*Exercise goal:* Each line below is to be written out in full, exactly as shown.

Extracted records:
::::::
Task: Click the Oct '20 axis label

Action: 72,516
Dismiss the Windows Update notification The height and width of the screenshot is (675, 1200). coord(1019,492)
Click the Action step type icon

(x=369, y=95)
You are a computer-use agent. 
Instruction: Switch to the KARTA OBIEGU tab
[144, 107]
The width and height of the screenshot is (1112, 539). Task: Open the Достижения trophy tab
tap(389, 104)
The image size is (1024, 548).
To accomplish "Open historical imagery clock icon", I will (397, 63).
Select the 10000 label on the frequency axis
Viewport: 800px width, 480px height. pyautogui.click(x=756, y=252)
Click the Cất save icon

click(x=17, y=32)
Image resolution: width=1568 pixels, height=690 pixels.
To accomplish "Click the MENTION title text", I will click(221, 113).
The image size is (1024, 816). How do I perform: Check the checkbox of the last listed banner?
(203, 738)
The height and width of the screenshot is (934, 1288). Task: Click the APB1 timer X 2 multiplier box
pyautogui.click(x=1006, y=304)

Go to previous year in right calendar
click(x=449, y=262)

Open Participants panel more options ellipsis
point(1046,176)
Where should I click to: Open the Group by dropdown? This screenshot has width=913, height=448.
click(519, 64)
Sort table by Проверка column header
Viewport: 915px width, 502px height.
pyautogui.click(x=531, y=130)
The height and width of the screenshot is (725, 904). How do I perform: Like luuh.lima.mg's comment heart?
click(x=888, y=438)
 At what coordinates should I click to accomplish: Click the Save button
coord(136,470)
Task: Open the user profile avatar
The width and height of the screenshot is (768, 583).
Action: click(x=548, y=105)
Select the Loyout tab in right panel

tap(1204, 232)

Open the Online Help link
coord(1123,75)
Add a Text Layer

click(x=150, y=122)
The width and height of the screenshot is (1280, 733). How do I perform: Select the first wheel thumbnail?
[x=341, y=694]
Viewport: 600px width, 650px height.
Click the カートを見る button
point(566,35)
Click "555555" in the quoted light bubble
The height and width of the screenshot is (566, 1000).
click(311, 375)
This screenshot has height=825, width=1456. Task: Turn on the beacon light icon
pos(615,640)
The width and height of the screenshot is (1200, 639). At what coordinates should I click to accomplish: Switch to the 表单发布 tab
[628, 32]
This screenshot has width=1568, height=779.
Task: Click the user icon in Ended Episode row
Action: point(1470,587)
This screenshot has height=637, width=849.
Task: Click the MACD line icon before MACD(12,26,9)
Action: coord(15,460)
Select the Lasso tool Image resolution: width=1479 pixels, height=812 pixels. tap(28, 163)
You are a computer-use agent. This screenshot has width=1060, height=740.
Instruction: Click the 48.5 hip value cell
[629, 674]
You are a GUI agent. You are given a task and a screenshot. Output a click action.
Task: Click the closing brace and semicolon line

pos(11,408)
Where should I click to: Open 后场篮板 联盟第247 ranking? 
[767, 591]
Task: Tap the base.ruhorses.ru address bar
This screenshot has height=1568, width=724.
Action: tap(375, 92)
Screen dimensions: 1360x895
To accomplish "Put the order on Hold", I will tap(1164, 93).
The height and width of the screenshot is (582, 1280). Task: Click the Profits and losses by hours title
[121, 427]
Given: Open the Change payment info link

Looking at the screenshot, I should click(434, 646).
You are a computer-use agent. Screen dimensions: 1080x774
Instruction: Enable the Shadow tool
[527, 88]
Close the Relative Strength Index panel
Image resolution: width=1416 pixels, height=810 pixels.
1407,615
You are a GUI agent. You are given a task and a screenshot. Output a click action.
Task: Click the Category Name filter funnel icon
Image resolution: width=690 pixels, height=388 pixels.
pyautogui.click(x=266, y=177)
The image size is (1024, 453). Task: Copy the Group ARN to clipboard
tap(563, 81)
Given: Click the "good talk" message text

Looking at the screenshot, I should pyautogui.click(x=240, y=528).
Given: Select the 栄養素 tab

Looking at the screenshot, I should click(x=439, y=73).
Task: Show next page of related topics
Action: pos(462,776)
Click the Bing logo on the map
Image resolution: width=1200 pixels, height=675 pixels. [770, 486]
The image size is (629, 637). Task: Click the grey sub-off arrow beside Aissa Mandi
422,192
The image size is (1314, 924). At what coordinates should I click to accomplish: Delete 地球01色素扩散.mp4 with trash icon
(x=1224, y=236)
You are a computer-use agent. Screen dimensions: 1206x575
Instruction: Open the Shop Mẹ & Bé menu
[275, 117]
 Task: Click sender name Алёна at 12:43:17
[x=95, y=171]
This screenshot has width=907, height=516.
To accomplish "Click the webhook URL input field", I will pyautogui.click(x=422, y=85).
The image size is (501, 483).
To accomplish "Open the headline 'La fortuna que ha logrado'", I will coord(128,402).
::::::
*Task response:*
Task: Click the Oct '20 axis label

Action: 72,516
Dismiss the Windows Update notification The height and width of the screenshot is (675, 1200). coord(1019,492)
Click the Action step type icon

(x=369, y=95)
You are a computer-use agent. 
Instruction: Switch to the KARTA OBIEGU tab
[144, 107]
The width and height of the screenshot is (1112, 539). Task: Open the Достижения trophy tab
tap(389, 104)
The image size is (1024, 548).
To accomplish "Open historical imagery clock icon", I will (397, 63).
Select the 10000 label on the frequency axis
Viewport: 800px width, 480px height. pyautogui.click(x=756, y=252)
Click the Cất save icon

click(x=17, y=32)
Image resolution: width=1568 pixels, height=690 pixels.
To accomplish "Click the MENTION title text", I will click(221, 113).
The image size is (1024, 816). How do I perform: Check the checkbox of the last listed banner?
(203, 738)
The height and width of the screenshot is (934, 1288). Task: Click the APB1 timer X 2 multiplier box
pyautogui.click(x=1006, y=304)

Go to previous year in right calendar
click(x=449, y=262)

Open Participants panel more options ellipsis
point(1046,176)
Where should I click to: Open the Group by dropdown? This screenshot has width=913, height=448.
click(519, 64)
Sort table by Проверка column header
Viewport: 915px width, 502px height.
pyautogui.click(x=531, y=130)
The height and width of the screenshot is (725, 904). How do I perform: Like luuh.lima.mg's comment heart?
click(x=888, y=438)
 At what coordinates should I click to accomplish: Click the Save button
coord(136,470)
Task: Open the user profile avatar
The width and height of the screenshot is (768, 583).
Action: click(x=548, y=105)
Select the Loyout tab in right panel

tap(1204, 232)

Open the Online Help link
coord(1123,75)
Add a Text Layer

click(x=150, y=122)
The width and height of the screenshot is (1280, 733). How do I perform: Select the first wheel thumbnail?
[x=341, y=694]
Viewport: 600px width, 650px height.
Click the カートを見る button
point(566,35)
Click "555555" in the quoted light bubble
The height and width of the screenshot is (566, 1000).
click(311, 375)
This screenshot has height=825, width=1456. Task: Turn on the beacon light icon
pos(615,640)
The width and height of the screenshot is (1200, 639). At what coordinates should I click to accomplish: Switch to the 表单发布 tab
[628, 32]
This screenshot has width=1568, height=779.
Task: Click the user icon in Ended Episode row
Action: point(1470,587)
This screenshot has height=637, width=849.
Task: Click the MACD line icon before MACD(12,26,9)
Action: coord(15,460)
Select the Lasso tool Image resolution: width=1479 pixels, height=812 pixels. tap(28, 163)
You are a computer-use agent. This screenshot has width=1060, height=740.
Instruction: Click the 48.5 hip value cell
[629, 674]
You are a GUI agent. You are given a task and a screenshot. Output a click action.
Task: Click the closing brace and semicolon line

pos(11,408)
Where should I click to: Open 后场篮板 联盟第247 ranking? 
[767, 591]
Task: Tap the base.ruhorses.ru address bar
This screenshot has height=1568, width=724.
Action: tap(375, 92)
Screen dimensions: 1360x895
To accomplish "Put the order on Hold", I will tap(1164, 93).
The height and width of the screenshot is (582, 1280). Task: Click the Profits and losses by hours title
[121, 427]
Given: Open the Change payment info link

Looking at the screenshot, I should click(434, 646).
You are a computer-use agent. Screen dimensions: 1080x774
Instruction: Enable the Shadow tool
[527, 88]
Close the Relative Strength Index panel
Image resolution: width=1416 pixels, height=810 pixels.
1407,615
You are a GUI agent. You are given a task and a screenshot. Output a click action.
Task: Click the Category Name filter funnel icon
Image resolution: width=690 pixels, height=388 pixels.
pyautogui.click(x=266, y=177)
The image size is (1024, 453). Task: Copy the Group ARN to clipboard
tap(563, 81)
Given: Click the "good talk" message text

Looking at the screenshot, I should pyautogui.click(x=240, y=528).
Given: Select the 栄養素 tab

Looking at the screenshot, I should click(x=439, y=73).
Task: Show next page of related topics
Action: pos(462,776)
Click the Bing logo on the map
Image resolution: width=1200 pixels, height=675 pixels. [770, 486]
The image size is (629, 637). Task: Click the grey sub-off arrow beside Aissa Mandi
422,192
The image size is (1314, 924). At what coordinates should I click to accomplish: Delete 地球01色素扩散.mp4 with trash icon
(x=1224, y=236)
You are a computer-use agent. Screen dimensions: 1206x575
Instruction: Open the Shop Mẹ & Bé menu
[275, 117]
 Task: Click sender name Алёна at 12:43:17
[x=95, y=171]
This screenshot has width=907, height=516.
To accomplish "Click the webhook URL input field", I will pyautogui.click(x=422, y=85).
The image size is (501, 483).
To accomplish "Open the headline 'La fortuna que ha logrado'", I will coord(128,402).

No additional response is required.